-------- DATA SUPPLIED --------

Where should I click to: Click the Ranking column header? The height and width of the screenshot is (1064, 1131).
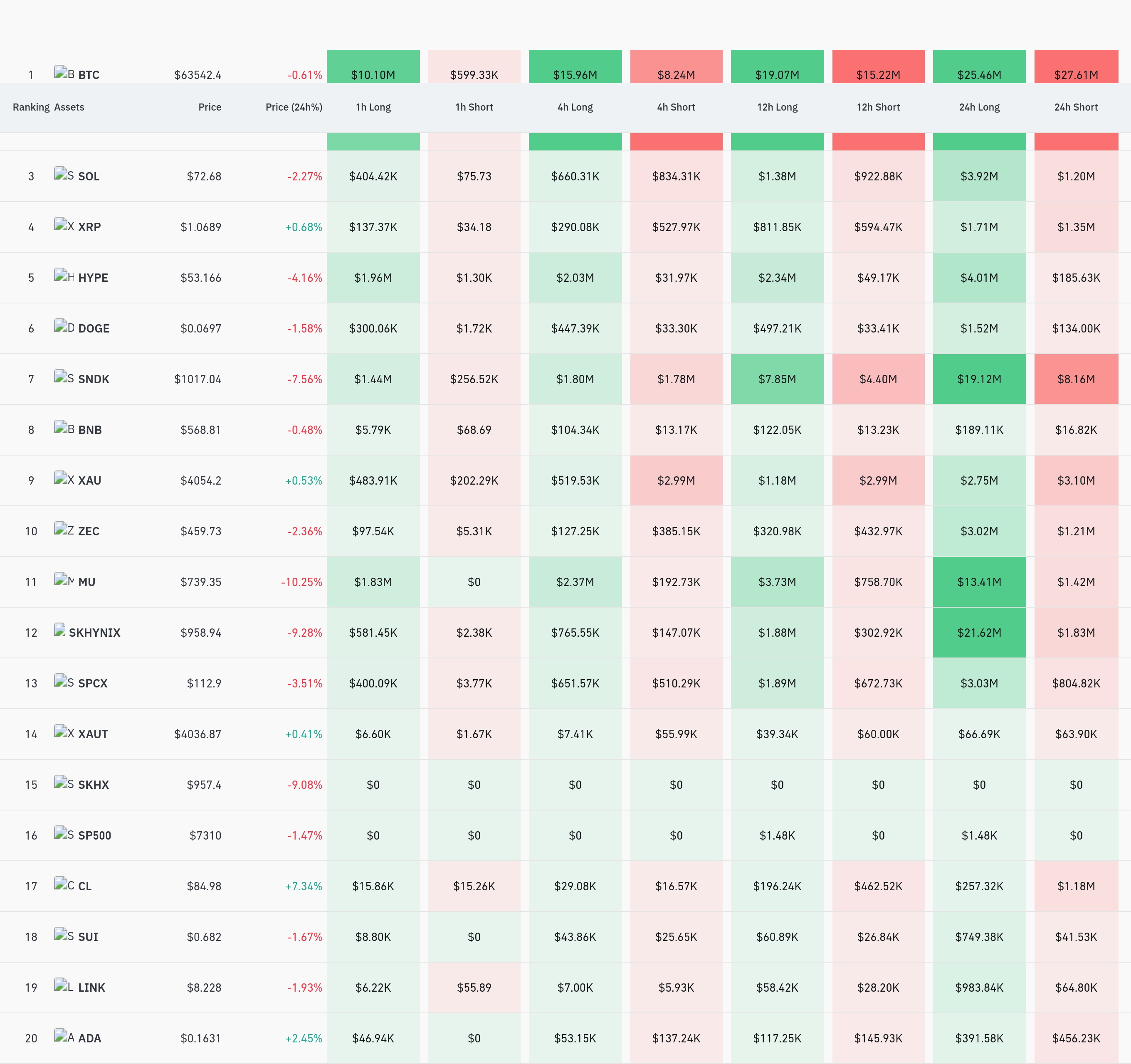click(x=31, y=107)
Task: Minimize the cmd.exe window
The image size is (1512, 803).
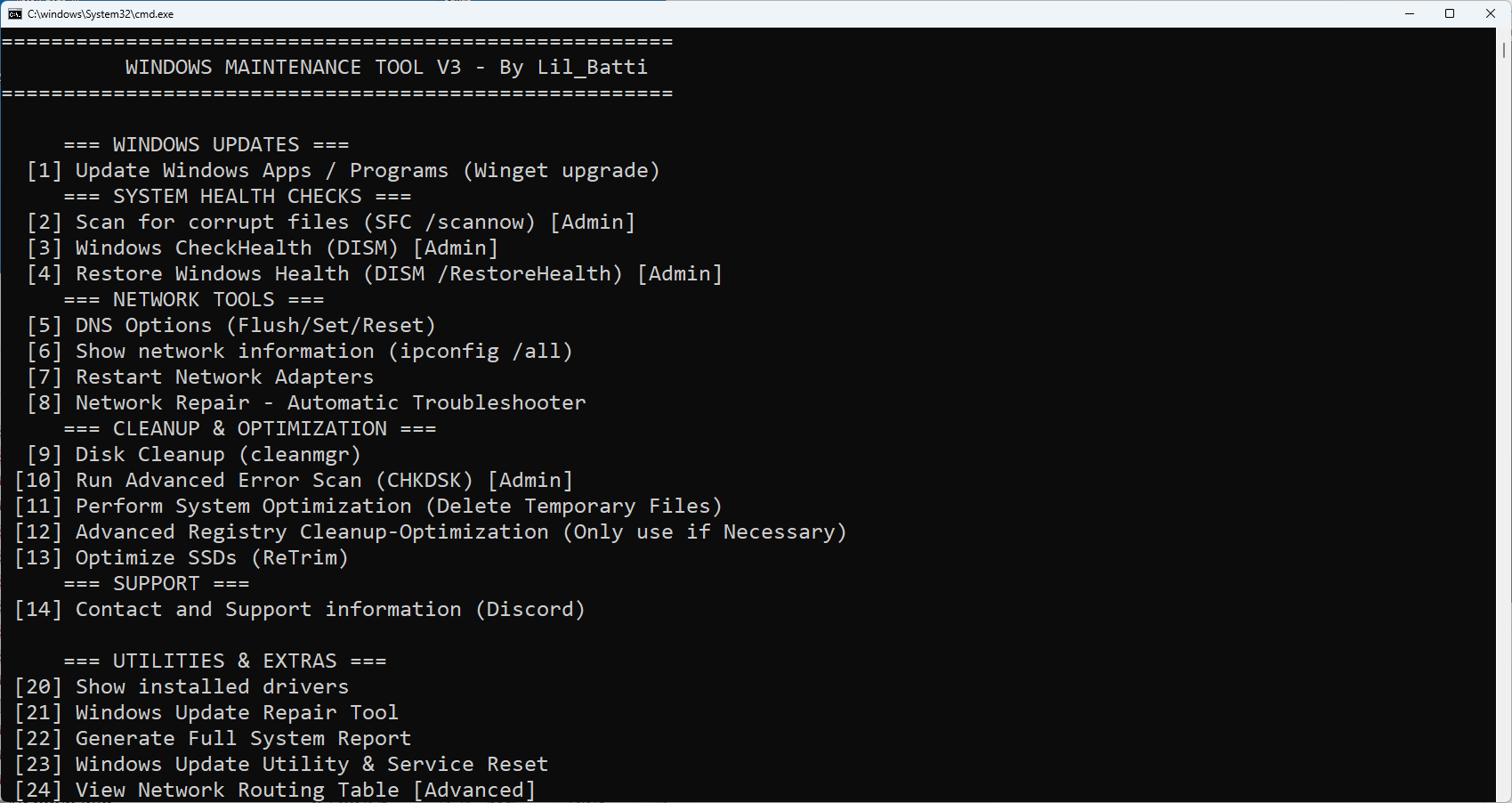Action: [x=1410, y=14]
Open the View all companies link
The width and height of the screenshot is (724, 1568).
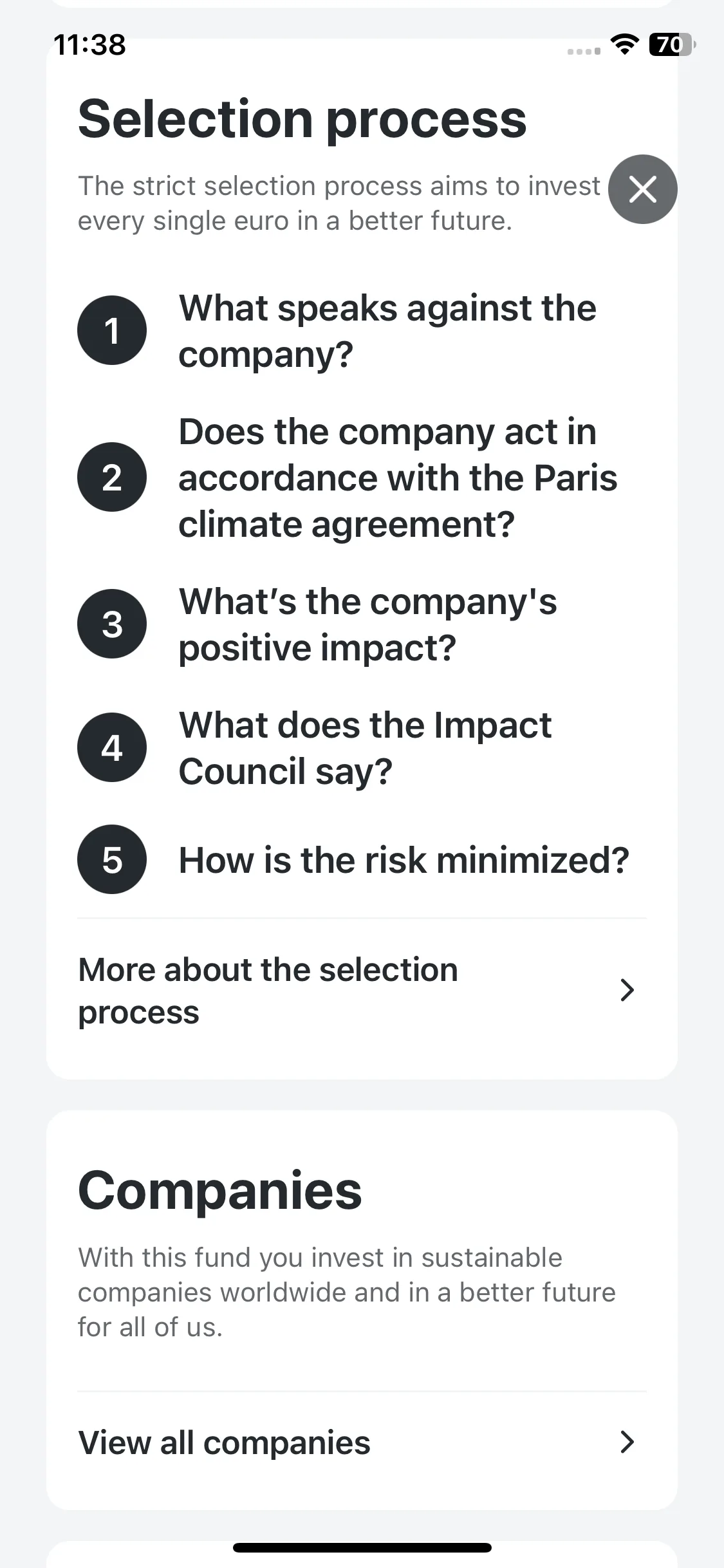pos(362,1442)
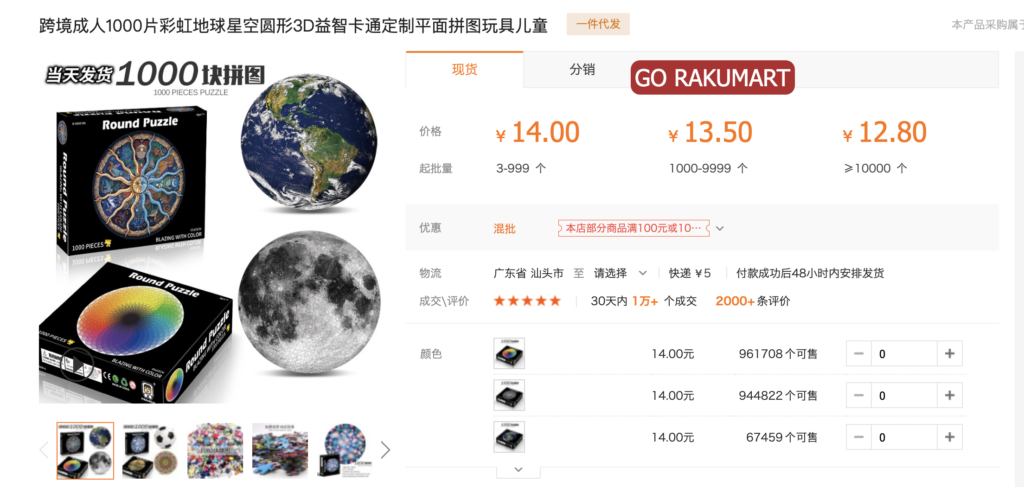
Task: Select the soccer ball puzzle thumbnail
Action: coord(150,450)
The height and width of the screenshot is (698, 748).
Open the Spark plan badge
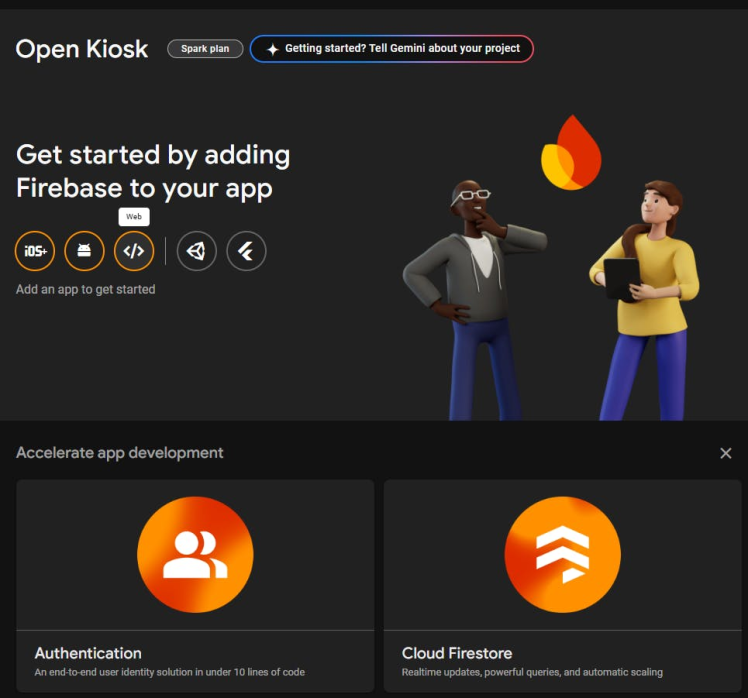pos(205,49)
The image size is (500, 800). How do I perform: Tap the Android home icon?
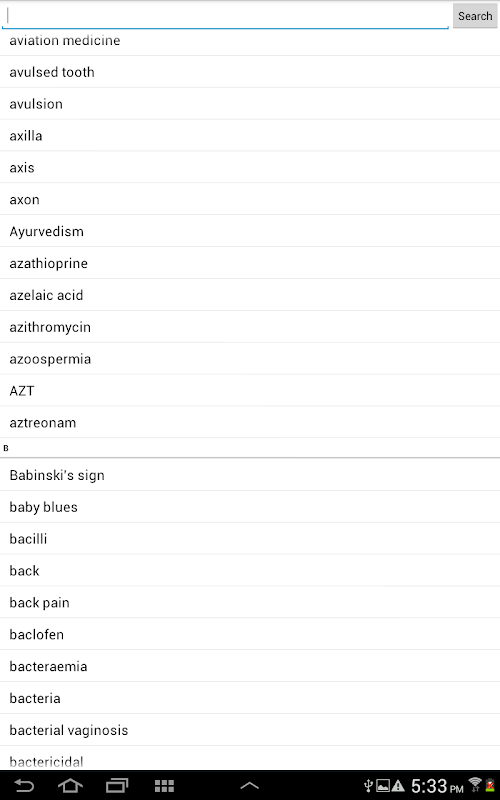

--------

### TASK INSTRUCTIONS
Counting the line with "Task: Minimize the cmd.exe window" and the last line of the data above, transcribe those two lines and every line between them exactly, without the pictures.

### WRITTEN ANSWER
Task: Minimize the cmd.exe window
The image size is (1512, 803).
Action: [x=1410, y=14]
Open the View all companies link
The width and height of the screenshot is (724, 1568).
pos(362,1442)
Task: Select the soccer ball puzzle thumbnail
Action: coord(150,450)
The height and width of the screenshot is (698, 748).
Open the Spark plan badge
pos(205,49)
The image size is (500, 800). How do I perform: Tap the Android home icon?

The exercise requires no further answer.